Words to remember

"Never doubt in the darkness what you believed in the light."

Monday, February 23, 2009

Erinyes, Ordo, et Chaos

An interesting thought crossed my mind today in thinking about the Oresteia, our current reading in my Athenian history course, and Greek art. J.J. Pollitt, in his classic (ha!) Art and Experience in Classical Greece, points out that one of the major themes in Greek art, science, philosophy, and culture, was the attempt to discover order in, or indeed impose it upon, the seeming chaos of nature, "the flux of physical and psychological experience". One of the major problems seen was the incredibly sudden reversal, metastasis, of the human condition, particularly in such a mutable, fallen world. I don't think, of course, that the Greeks ever had the idea of a fall until it was brought to them, but there is a keen awareness within Greek art and literature that the world is, in a real sense, broken- there is something wrong with it, we have lost something important. And the way in which the Greek attempted to respond to this was by seeking out order in nature, or by imposing order upon nature.

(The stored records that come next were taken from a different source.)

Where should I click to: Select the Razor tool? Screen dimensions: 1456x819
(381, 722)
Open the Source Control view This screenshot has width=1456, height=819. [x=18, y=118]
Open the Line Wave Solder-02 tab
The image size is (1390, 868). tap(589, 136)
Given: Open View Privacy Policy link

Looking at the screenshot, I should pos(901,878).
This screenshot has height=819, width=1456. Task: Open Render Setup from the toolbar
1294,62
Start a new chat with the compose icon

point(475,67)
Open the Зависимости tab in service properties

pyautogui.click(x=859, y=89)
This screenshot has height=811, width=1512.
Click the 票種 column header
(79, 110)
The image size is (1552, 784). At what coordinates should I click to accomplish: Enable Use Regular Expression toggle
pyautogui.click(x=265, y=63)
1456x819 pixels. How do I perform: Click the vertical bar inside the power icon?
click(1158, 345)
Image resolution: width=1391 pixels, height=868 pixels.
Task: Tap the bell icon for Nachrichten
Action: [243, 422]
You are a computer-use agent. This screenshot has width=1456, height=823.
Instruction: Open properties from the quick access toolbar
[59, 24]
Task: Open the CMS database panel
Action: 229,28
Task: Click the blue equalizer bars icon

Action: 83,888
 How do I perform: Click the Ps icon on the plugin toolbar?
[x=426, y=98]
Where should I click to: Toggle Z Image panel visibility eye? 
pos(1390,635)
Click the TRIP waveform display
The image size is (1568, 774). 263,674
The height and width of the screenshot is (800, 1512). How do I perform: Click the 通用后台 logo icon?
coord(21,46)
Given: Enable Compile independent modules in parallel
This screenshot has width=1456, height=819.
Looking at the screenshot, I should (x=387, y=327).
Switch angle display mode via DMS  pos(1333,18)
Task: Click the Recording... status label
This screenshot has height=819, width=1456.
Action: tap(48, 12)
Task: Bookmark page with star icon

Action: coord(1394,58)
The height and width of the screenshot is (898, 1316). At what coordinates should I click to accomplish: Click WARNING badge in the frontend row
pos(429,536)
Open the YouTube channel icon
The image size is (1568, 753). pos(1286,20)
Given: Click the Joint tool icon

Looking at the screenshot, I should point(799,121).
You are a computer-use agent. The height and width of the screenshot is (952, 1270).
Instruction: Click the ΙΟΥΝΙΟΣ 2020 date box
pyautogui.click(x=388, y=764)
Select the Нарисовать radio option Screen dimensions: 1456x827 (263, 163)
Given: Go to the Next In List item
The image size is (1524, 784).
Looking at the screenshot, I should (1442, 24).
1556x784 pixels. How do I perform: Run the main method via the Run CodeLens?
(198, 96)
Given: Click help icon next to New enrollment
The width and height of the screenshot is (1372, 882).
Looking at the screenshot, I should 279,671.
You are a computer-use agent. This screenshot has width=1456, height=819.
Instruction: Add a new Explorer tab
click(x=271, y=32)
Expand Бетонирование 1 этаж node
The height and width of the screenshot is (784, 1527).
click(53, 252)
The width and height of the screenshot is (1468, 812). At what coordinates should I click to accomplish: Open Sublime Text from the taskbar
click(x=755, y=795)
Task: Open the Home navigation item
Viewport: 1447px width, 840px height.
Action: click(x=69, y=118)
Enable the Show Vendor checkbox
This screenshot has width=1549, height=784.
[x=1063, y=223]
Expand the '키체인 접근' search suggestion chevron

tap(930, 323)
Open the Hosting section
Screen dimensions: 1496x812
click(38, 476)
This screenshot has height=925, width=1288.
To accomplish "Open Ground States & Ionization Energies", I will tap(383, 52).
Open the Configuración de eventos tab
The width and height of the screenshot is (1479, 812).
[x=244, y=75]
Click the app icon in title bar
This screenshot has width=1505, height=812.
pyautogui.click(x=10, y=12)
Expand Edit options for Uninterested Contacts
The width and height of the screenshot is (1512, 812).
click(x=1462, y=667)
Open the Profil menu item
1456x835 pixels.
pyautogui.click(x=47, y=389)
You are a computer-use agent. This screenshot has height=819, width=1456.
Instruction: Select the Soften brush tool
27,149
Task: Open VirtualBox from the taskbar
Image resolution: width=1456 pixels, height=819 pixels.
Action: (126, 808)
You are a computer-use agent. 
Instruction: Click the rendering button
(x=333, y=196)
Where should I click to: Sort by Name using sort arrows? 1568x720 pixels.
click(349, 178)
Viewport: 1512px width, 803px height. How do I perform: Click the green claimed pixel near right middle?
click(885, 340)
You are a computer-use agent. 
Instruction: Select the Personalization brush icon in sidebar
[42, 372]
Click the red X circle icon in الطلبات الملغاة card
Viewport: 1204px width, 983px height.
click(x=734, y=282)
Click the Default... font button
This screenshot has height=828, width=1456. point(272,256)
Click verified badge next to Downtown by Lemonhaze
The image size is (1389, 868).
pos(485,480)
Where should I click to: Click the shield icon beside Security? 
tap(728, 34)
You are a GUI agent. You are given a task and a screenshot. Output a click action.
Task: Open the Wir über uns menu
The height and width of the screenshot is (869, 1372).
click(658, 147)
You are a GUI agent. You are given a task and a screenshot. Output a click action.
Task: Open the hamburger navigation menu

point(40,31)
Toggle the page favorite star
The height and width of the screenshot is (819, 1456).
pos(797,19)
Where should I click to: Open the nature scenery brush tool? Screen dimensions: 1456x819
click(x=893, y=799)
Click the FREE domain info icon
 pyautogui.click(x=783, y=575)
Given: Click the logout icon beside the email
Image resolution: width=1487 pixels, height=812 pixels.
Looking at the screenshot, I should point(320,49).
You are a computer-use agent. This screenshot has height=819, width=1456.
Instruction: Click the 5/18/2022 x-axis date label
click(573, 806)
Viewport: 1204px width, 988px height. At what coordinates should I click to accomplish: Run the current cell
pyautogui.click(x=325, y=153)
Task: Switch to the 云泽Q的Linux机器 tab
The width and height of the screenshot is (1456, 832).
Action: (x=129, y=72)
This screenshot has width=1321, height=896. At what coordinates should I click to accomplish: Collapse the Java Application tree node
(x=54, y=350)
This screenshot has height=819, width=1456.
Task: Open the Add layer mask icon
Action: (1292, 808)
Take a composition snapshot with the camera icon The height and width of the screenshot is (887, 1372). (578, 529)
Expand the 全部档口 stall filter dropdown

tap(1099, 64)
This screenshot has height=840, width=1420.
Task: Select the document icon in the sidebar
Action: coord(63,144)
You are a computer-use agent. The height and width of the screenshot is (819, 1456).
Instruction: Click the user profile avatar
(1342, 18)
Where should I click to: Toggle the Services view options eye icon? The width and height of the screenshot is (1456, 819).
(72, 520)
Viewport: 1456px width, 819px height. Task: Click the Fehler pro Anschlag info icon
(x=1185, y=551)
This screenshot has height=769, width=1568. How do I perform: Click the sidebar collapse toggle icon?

In reading the Oresteia, then, the idea suddenly struck me that much the same impulse is at work. The primal force of the Erinyes, the Furies, drives the action of the play. Klytaimnestra murders Agamemnon in retaliation for the sacrifice of Iphigeneia, Orestes murders Klytaimnestra in retaliation for the murder of Agamemnon his father, and is then driven mad and pursued by the Furies, who hound him for matricide.



But after the trial before Athena, the Erinyes, once the drivers of vengeance, who would by their very nature perpetuate the self-destructive murderous miasmos of the Atreidai, became the Eumenides, the guardians of Athenian law and justice. The move from Erinys to Eumenês, from vengeance to civic justice, seems to fit very well into the motivations of Greek art and experience which Pollitt has posited. Interesting stuff.